Surviving Abuse with Disabilities
I am an abuse survivor, although I don’t like to use the word “abuse”. I was physically and emotionally hurt by my parents. I am also disabled. Autistic, among other things. These two things may not seem like they have anything to do with each other, but they do.
First of all, people with disabilities are more commonly victimized to abuse than the general population. This may be for several reasons that I do not understand, but it is true. Secondly, disabled people may be less likely to report abuse, for example because they do not have the skills to communicate what happened to them. These are both points that warrant attention, but this is not what I’m going to write about now.
What I’ll write about is when abuse is excused by a person’s disability. My parents beat me on quite a regular basis, and more often said that I was worthless and that they were only parenting me because no foster home would want me. These actions would’ve been considered abusive if they happened to a person without disabilities, but in my case, almost everyone — even my therapist — contends that my autism is the root cause of it all.

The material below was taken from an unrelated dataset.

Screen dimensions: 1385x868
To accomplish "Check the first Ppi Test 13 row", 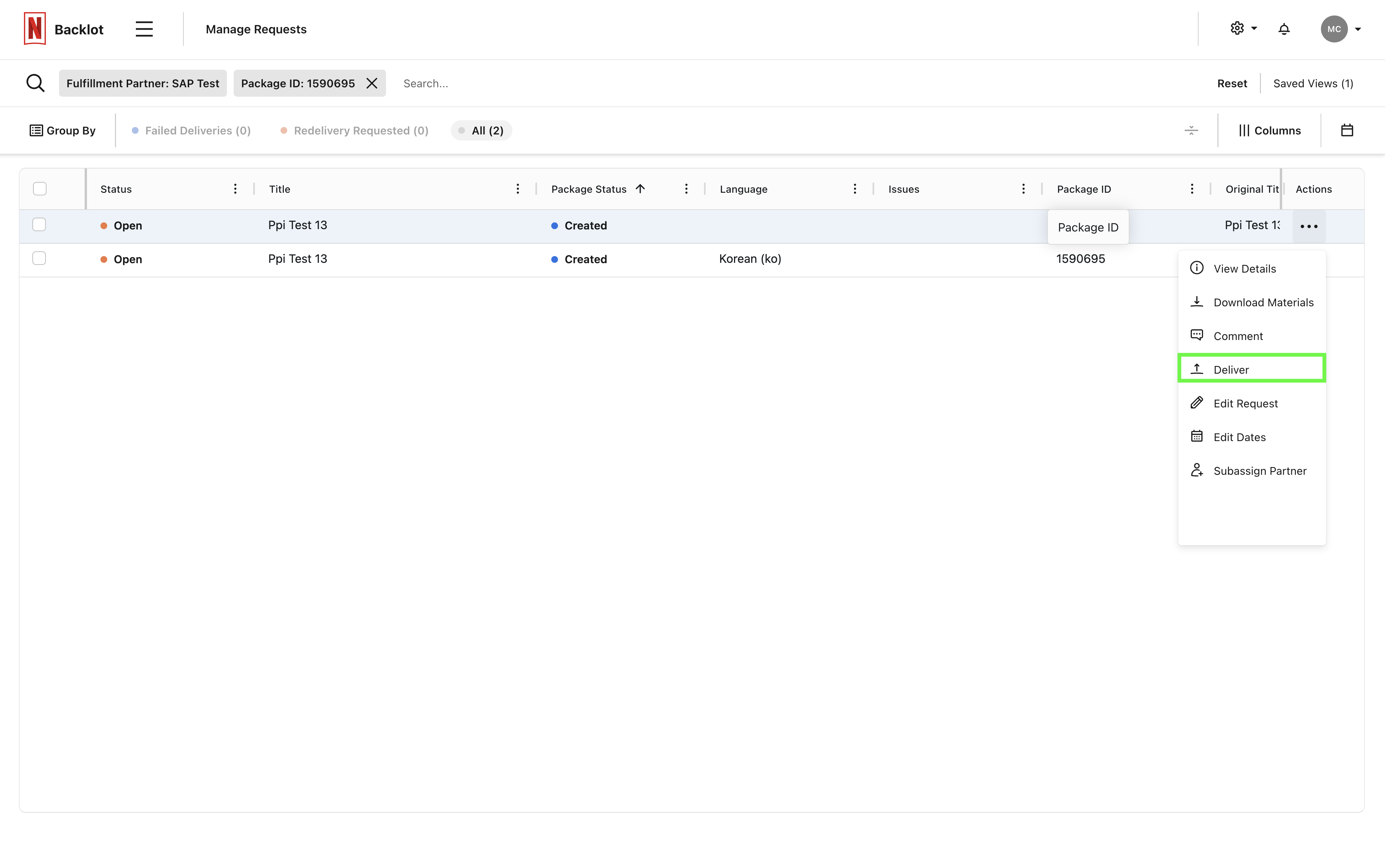I will [x=39, y=224].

You see, I had behavior problems as a child and young adult. I had frequent meltdowns in which I would scream and yell and sometimes, as a child, act physically aggressively towards my parents. Even though no one says that this excuses the actions my parents committed, people often do say that it is my autism that is the main problem, and that, if my parents had sought help for my autism — which they didn’t, since they were in denial –, nothing would have happened.
Even in abuse survivor communities I sometimes hear talk as if my disability is at fault instead of my parents having to take responsibility for their actions. Once, I wrote to a support group about being triggered by an article that revealed that children with behavioral conditions are more likely to be victimized to abuse, and I was informed repeatedly by a fellow member that people needed to protect themselves and others from the hurt done by children with behavior problems. This gave me the idea that my disability was truly at fault for the abuse. When someone stuck up for me and said the other member’s words were inappropriate and that abuse by parents is never the child’s fault, this person was reprimanded by the group owner.
I have internalized a lot of the logic that says that disability makes abuse understandable. Survivor guilt is the result, but a more complicated kind of survivor guilt than that experienced by most survivors of trauma and abuse. “It was not your fault,” simply doesn’t make sense when people go on to blame an integral part of who I am.